***** MATERIAL PROVIDED *****

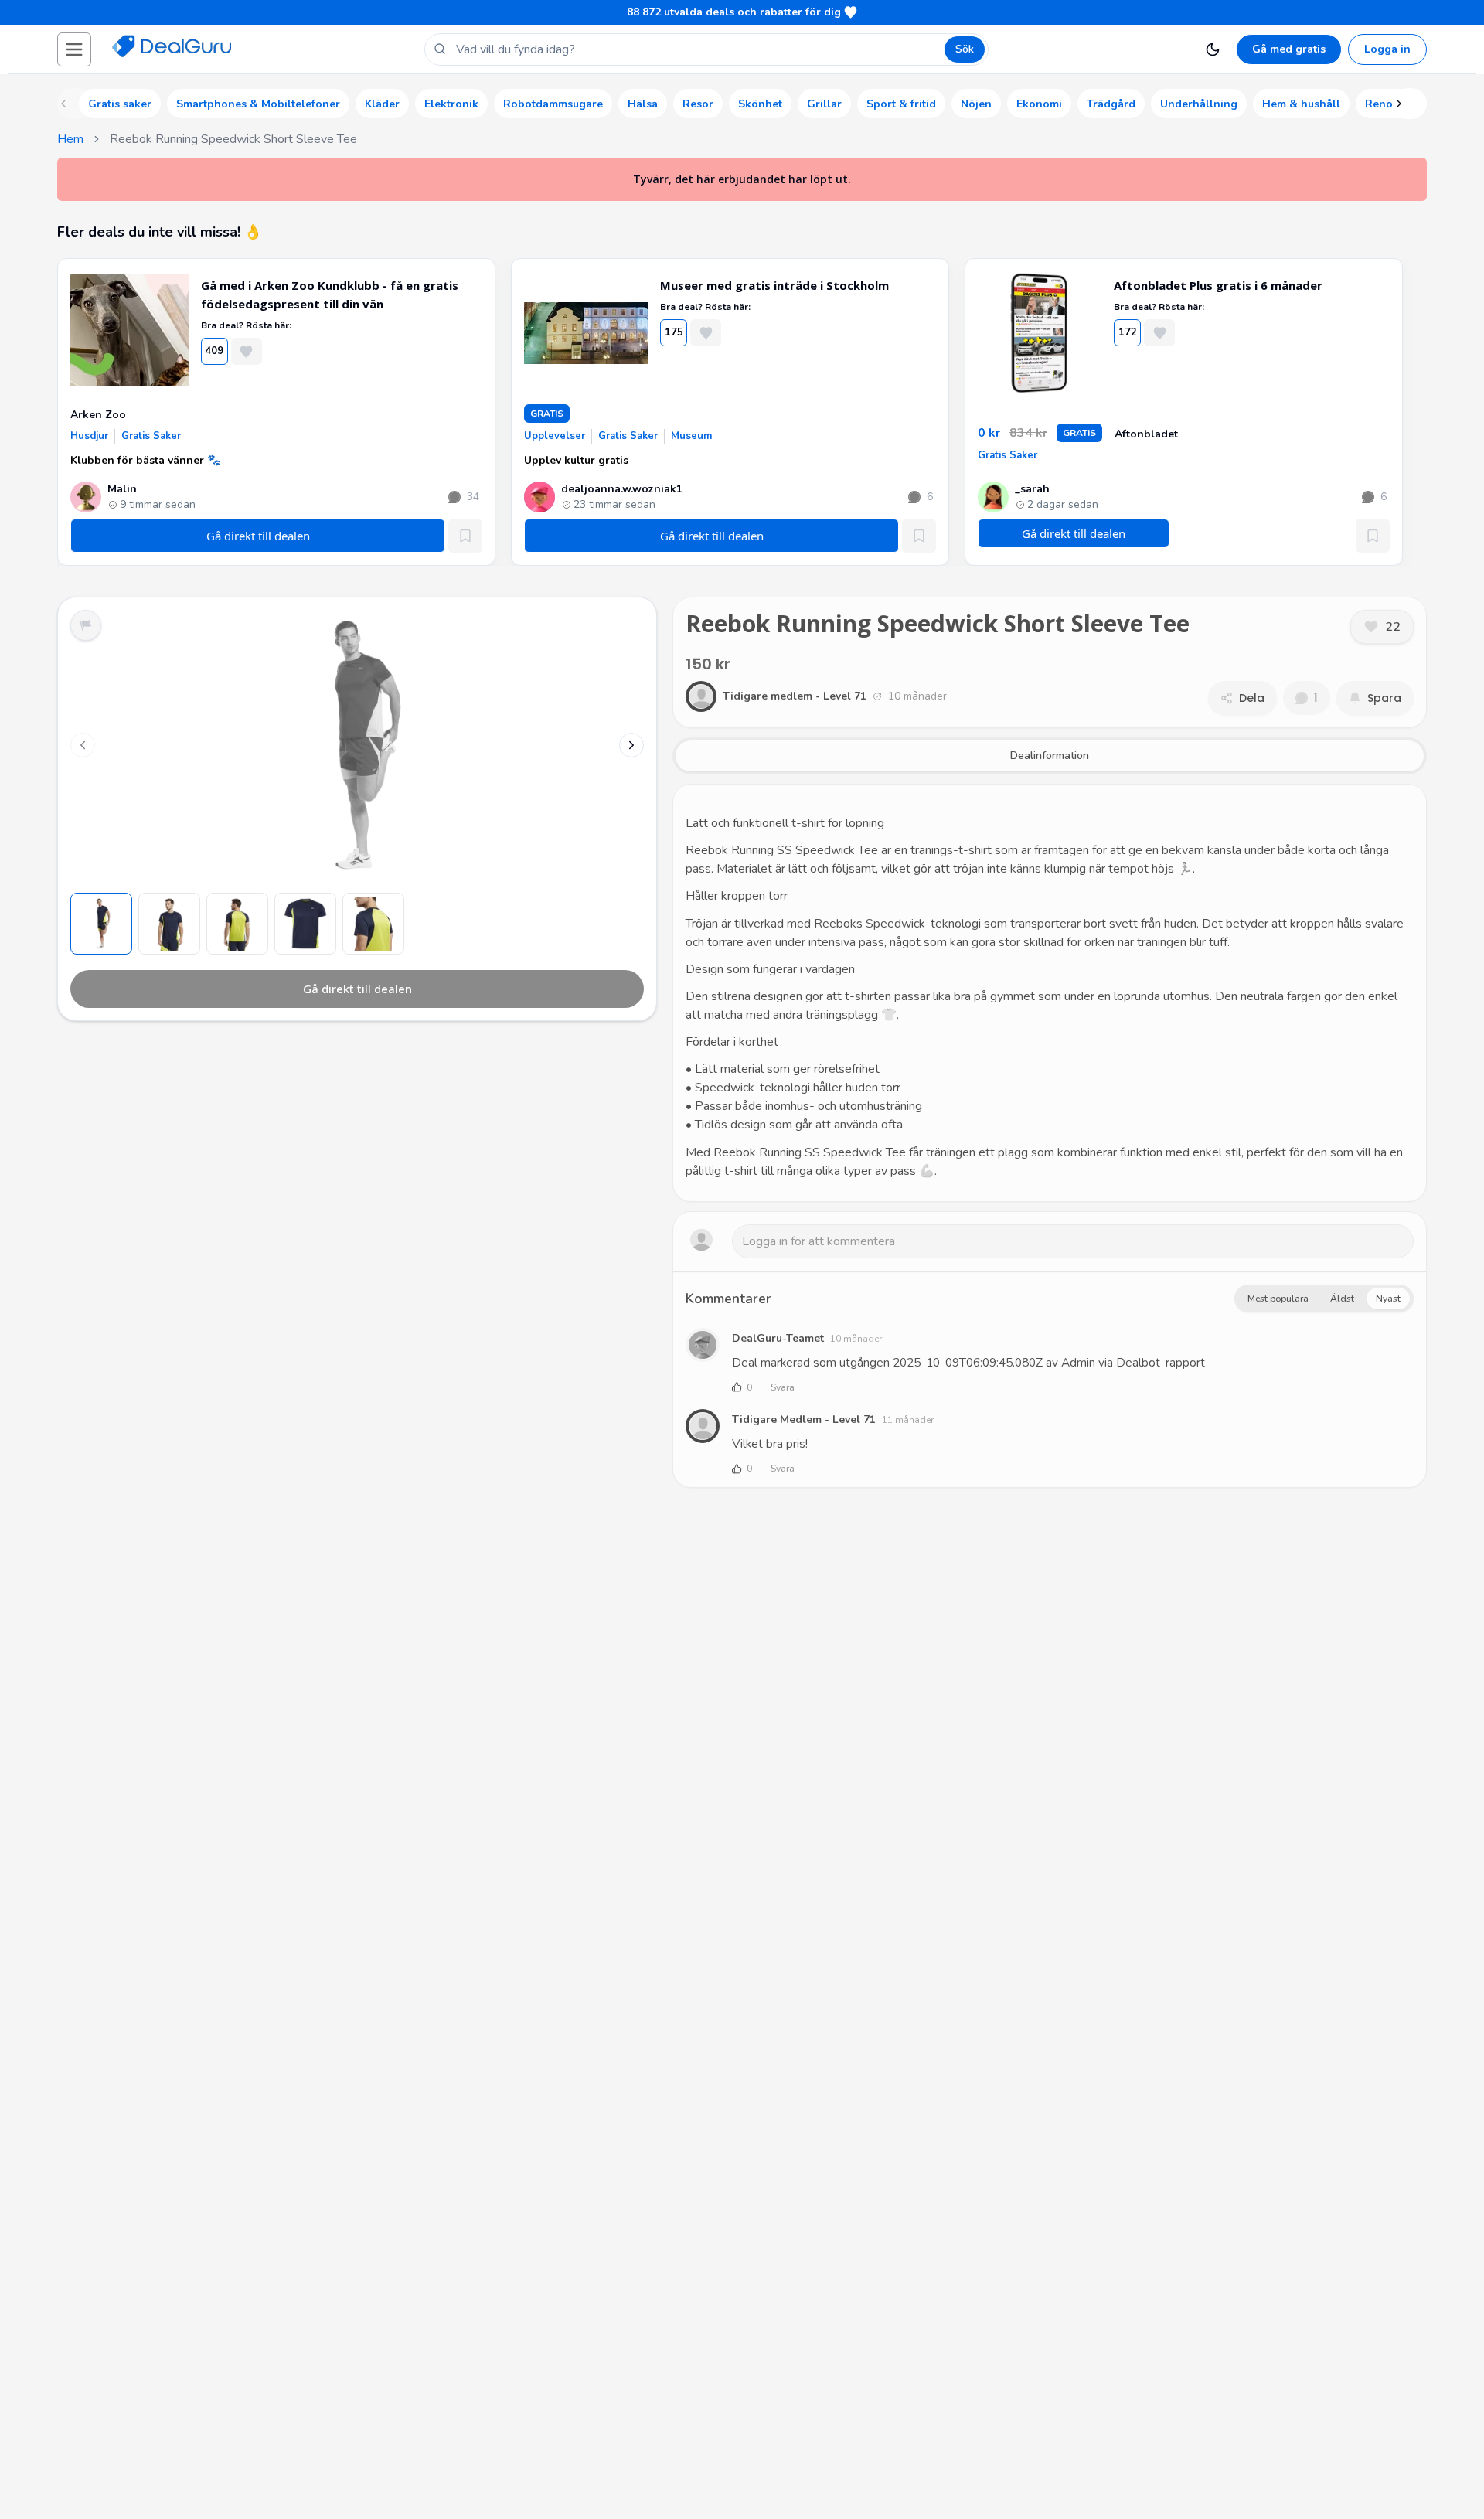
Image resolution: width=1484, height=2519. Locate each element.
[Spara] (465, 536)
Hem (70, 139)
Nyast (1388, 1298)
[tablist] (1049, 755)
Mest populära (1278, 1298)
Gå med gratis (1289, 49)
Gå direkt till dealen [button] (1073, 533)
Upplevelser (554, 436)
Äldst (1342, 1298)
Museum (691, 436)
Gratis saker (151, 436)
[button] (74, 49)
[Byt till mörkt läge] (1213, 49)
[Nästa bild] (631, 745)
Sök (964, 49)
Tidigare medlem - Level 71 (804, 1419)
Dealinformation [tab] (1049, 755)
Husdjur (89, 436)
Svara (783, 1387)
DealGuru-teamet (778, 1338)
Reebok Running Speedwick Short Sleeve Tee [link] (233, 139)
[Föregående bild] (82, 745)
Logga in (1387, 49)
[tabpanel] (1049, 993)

*****

YOUR ASSIGNMENT ▸
Whenever a line includes the word "button", pull it out of the entries.

EXERCISE OUTPUT ▸
Gå direkt till dealen [button] (1073, 533)
[button] (74, 49)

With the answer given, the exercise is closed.